Now that the war games and elections are over, officials on both sides of the Taiwan Strait are waving olive branches, and ironically the chances look better than ever that the 'two Chinas' could agree on direct flights.

The pressure on Taiwan for direct flights is growing. Newly re-elected Taiwanese President Lee Teng-hui feels a need for reconciliation with China and some demonstration of Taiwan's interest in ultimate reunification with China. There is serious talk in Taipei that he may offer some bold rapprochement to Beijing that includes direct flights.

Two days after the election, the economic affairs ministry recommended a feasibility study on direct transport links. The economics minister has also announced plans to license special districts for direct trade with China. Cross-strait telephone links could come even sooner.

Taipei also realises that events are quickly overtaking it. Within the past five months it has agreed to 'same-aircraft' connections to China via Macau or Hong Kong. And less than three months ago, it allowed China Airlines to seal an interline agreement with three Chinese carriers. Taipei is now processing a request from Air Macau, 51 per cent controlled by China National Aviation Corp, the commercial arm of Beijing's CAAC, to open a Taipei branch office. All these steps compromise Taiwan's ideological opposition to direct flights.

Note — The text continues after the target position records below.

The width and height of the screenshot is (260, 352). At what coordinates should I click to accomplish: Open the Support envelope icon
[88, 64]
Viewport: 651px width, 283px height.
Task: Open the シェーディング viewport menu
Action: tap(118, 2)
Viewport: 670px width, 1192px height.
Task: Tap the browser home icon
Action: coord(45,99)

Taipei officials are also aware of the delay by Hong Kong's Sino-British joint liaison group in approving Taiwan's new air accord with Hong Kong, and reports of a Beijing power struggle over CNAC's desire to replace Dragonair as the second Hong Kong carrier on that route (see page 21). If a Hong Kong-based Chinese airline can fly to Taiwan, Taipei officials know they will have little grounds left for sustaining a ban on direct flights. They also know Hong Kong flights themselves will become 'direct' after the territory's handover next year. There is a growing view that Taipei should negotiate the best deal it can while it still has some leverage.

Nicholas V Chen, a lawyer at Perkins Coie-Taipei, claims Taiwan's consumers and business community both favour direct flights. The lack of them, says Chen, 'continues to be a barrier to Taiwan becoming a regional centre and is a growing source of impatience.' Without prompt action he and others fear direct flights will become a political football again with officials more interested in scoring points than resolving anything.